═════ Input rows

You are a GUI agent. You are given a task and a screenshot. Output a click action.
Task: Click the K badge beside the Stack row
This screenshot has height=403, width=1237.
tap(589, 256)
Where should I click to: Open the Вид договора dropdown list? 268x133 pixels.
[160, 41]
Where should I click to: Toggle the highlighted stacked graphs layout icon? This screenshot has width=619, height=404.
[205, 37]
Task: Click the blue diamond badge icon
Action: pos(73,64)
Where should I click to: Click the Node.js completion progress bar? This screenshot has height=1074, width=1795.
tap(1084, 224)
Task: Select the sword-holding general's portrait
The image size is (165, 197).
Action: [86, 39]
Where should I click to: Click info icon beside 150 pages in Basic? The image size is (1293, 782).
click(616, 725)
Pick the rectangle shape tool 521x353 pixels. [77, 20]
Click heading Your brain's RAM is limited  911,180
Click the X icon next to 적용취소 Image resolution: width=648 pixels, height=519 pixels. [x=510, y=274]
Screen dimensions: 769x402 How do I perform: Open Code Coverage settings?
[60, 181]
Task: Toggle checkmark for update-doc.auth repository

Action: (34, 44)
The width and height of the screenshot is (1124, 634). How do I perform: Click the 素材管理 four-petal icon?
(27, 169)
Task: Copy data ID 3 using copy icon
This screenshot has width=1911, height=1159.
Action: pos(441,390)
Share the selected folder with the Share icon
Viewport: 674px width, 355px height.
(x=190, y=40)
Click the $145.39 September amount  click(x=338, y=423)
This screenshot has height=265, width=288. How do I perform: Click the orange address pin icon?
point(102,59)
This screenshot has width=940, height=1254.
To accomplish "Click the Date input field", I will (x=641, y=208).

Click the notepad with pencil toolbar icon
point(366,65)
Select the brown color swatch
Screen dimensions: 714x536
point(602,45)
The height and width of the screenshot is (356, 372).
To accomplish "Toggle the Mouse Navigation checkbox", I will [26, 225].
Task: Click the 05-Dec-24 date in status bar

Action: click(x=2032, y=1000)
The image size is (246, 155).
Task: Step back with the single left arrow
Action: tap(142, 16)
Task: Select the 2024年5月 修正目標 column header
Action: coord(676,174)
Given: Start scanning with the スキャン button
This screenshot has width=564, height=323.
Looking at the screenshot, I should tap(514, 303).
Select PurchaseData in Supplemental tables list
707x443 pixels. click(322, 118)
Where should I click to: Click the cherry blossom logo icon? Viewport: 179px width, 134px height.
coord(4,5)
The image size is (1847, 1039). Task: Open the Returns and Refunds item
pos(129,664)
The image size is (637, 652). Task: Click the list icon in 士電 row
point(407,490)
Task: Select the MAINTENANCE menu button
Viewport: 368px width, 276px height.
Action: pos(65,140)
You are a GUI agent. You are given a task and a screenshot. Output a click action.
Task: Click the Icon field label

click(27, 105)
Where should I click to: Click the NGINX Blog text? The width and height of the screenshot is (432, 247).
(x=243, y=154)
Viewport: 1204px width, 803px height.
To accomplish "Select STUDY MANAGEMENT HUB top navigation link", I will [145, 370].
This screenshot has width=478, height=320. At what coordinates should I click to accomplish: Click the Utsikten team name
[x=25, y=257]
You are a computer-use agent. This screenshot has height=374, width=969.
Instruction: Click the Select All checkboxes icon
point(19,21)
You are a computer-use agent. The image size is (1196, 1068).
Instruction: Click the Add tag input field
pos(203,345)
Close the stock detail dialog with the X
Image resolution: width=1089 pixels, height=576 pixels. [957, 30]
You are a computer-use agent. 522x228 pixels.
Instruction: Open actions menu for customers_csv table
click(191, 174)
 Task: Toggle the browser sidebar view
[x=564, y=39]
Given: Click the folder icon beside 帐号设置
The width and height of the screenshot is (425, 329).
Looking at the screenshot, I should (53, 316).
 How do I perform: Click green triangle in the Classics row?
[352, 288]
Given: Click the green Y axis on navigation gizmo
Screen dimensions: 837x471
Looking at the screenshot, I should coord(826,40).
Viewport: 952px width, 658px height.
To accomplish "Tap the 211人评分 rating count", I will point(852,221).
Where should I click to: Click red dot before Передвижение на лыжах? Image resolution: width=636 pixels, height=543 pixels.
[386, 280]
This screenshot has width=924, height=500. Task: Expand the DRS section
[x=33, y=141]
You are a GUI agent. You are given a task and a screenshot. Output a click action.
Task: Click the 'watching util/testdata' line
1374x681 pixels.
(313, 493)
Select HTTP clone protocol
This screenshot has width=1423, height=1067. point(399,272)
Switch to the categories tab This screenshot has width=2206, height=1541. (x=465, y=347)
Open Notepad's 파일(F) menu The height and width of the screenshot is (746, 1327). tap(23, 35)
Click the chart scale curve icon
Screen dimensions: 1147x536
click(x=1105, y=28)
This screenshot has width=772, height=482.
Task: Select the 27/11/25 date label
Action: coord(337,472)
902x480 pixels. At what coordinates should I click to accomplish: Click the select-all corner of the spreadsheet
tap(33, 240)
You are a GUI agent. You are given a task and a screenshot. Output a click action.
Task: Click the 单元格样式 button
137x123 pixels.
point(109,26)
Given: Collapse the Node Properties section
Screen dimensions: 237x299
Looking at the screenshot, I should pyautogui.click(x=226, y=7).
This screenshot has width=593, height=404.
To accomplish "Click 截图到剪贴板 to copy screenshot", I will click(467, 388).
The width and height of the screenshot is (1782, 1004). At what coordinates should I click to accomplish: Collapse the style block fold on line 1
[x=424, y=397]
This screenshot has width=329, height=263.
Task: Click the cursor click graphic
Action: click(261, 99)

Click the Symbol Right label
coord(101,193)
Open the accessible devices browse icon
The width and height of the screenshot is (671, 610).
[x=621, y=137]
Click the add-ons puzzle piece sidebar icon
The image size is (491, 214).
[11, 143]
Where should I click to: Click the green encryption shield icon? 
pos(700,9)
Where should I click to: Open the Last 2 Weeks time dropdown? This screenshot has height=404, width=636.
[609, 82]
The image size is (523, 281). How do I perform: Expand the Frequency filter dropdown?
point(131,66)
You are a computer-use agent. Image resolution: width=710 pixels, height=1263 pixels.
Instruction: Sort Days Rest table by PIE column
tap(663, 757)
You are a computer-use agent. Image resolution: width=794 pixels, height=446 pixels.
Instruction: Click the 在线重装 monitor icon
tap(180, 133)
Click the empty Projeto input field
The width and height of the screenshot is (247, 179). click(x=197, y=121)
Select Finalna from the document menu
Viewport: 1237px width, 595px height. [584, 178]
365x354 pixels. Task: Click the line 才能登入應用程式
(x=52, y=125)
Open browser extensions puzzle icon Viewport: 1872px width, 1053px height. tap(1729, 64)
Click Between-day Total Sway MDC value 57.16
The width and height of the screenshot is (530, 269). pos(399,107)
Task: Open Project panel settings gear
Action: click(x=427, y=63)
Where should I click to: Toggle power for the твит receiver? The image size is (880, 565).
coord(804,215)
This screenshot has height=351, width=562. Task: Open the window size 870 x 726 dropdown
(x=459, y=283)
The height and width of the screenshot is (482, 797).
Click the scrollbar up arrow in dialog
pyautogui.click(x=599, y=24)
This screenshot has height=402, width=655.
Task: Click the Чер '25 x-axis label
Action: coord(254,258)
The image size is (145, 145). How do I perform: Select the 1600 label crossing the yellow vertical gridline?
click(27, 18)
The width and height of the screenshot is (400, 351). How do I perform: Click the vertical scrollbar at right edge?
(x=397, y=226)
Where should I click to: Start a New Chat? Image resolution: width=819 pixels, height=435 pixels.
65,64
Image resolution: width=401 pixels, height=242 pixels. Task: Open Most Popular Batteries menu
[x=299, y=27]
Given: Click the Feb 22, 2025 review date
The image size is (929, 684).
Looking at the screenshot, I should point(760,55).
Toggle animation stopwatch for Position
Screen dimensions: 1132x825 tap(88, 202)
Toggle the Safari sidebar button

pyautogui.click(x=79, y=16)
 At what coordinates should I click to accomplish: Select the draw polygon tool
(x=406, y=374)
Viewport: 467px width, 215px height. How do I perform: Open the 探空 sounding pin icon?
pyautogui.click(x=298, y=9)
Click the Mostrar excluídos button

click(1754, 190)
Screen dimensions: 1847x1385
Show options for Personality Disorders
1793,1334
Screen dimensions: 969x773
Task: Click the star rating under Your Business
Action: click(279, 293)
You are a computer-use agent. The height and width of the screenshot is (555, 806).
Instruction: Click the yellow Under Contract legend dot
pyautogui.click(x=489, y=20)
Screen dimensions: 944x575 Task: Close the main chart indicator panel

══════════

Repeat the rows from the line with "Image resolution: width=401" to the line with "(x=406, y=374)" without any changes.

Image resolution: width=401 pixels, height=242 pixels. Task: Open Most Popular Batteries menu
[x=299, y=27]
Given: Click the Feb 22, 2025 review date
The image size is (929, 684).
Looking at the screenshot, I should point(760,55).
Toggle animation stopwatch for Position
Screen dimensions: 1132x825 tap(88, 202)
Toggle the Safari sidebar button

pyautogui.click(x=79, y=16)
 At what coordinates should I click to accomplish: Select the draw polygon tool
(x=406, y=374)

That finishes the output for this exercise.